Da Coordinatore a Coach

“Grazie al coaching  ho cambiato, in meglio, il mio modo di mettermi all’ascolto, soprattutto nei momenti più duri: quelli dei contrasti e dei conflitti. Ho considerato le indicazioni date dai feedback riguardanti l’osservazione dei movimenti, degli atteggiamenti, degli sguardi del mio interlocutore, chiunque esso sia. Ciò mi consente di vagliare meglio la mia risposta sia nell’atteggiamento che nei contenuti. Ciò che maggiormente mi ha colpito (e sorpreso) dagli incontri è il fatto che sia riuscito, attraverso dei colloqui, a mettere a fuoco, e quindi parlarne, del mio problema di ascolto. Solo così è stato possibile cercare di porre un rimedio. ” (Anna)

 “Adesso ho un nuovo punto di vista”, “Finalmente è chiaro”, “Essere ascoltati senza essere giudicati”, “Riprendere la visione reale degli eventi”.

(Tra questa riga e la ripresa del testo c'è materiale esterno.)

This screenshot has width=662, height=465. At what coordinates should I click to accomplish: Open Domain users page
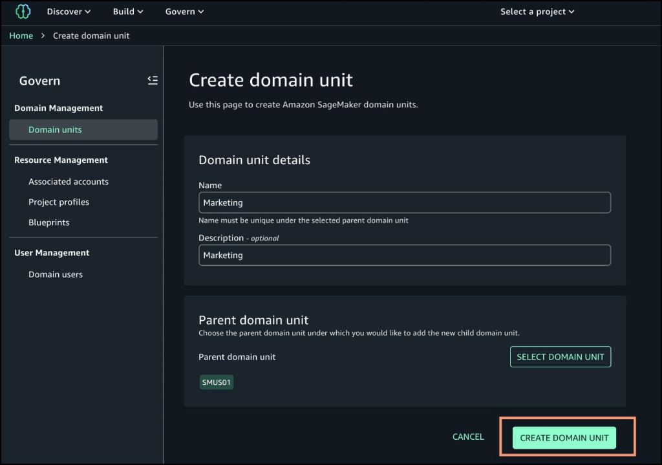[56, 274]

Un’aula con venti coordinatori d’area di un’importante Azienda Ospedaliera riuniti con l’obiettivo di poter divenire coach  nella gestione delle proprie risorse, Grazie all’innovativa sfida lanciata dalla Responsabile della Formazione Sitra, iniziava così un nuovo cammino per partecipanti e trainer, per portare in Azienda questa nuova tecnica e questo nuovo modo di guardare a sé ed alle proprie risorse.

Una disciplina innovativa si apriva agli occhi dei partecipanti,  pur con alcune  comprensibili “resistenze” e “diffidenze” di fronte alla mancanza di conoscenza di tale particolare modalità formativa,.

Secondo l’approccio della International Coach Federation,  per attività di coaching si intende “un rapporto di partnership tra coach e cliente che, attraverso un processo creativo, stimola la riflessione ed aiuta a massimizzare il proprio potenziale personale e professionale”.

Applicando tale concetto alla realtà dei coordinatori d’area che debbono coordinare un gruppo di persone  significa che le leve di azione non vanno a basarsi su un rapporto di autorità, bensì di riconoscimento di un’autorevolezza acquisita grazie agli stimoli indotti dall’azione e dalle tecniche di coaching.

“tecniche di coaching” poiché tale attività implica un “processo creativo”: nulla nel coaching è pre-determinato. Tutto si “forma” nella interazione e nella relazione tra individui ed evolve verso sentieri non prestabiliti. Questo perché il processo creativo “stimola la riflessione”, innanzitutto.

La sfida introdotta con l’attività formativa era multipla: da un lato il “far diventare coach” i coordinatori d’area si riassumeva sia nell’approccio relazionale, sia nell’utilizzo di alcune tecniche specifiche; dall’altro, tale sfida diveniva particolarmente difficile poiché implicava che i coordinatori si mettessero “a nudo” lavorando sul proprio “iceberg sommerso”, in un percorso dal tempo limitato.

In tal senso il coaching non si limita a trasmettere tecniche manageriali, bensì entra nel merito di cosa ci sia dietro ai propri comportamenti.

E per far ciò focalizza l’attenzione sulla consapevolezza.

La presa di consapevolezza, l’analisi oggettiva “dello stato attuale” permette di vedere innanzitutto le distorsioni indotte dalle nostre interpretazioni (pregiudizi) ed in secondo luogo di focalizzare distintamente l’obiettivo  e, di conseguenza, il “lavoro da fare” per raggiungerlo.

Può darsi che non siate responsabili per la situazione in cui vi trovate, ma lo diventerete se non fate nulla per cambiarla.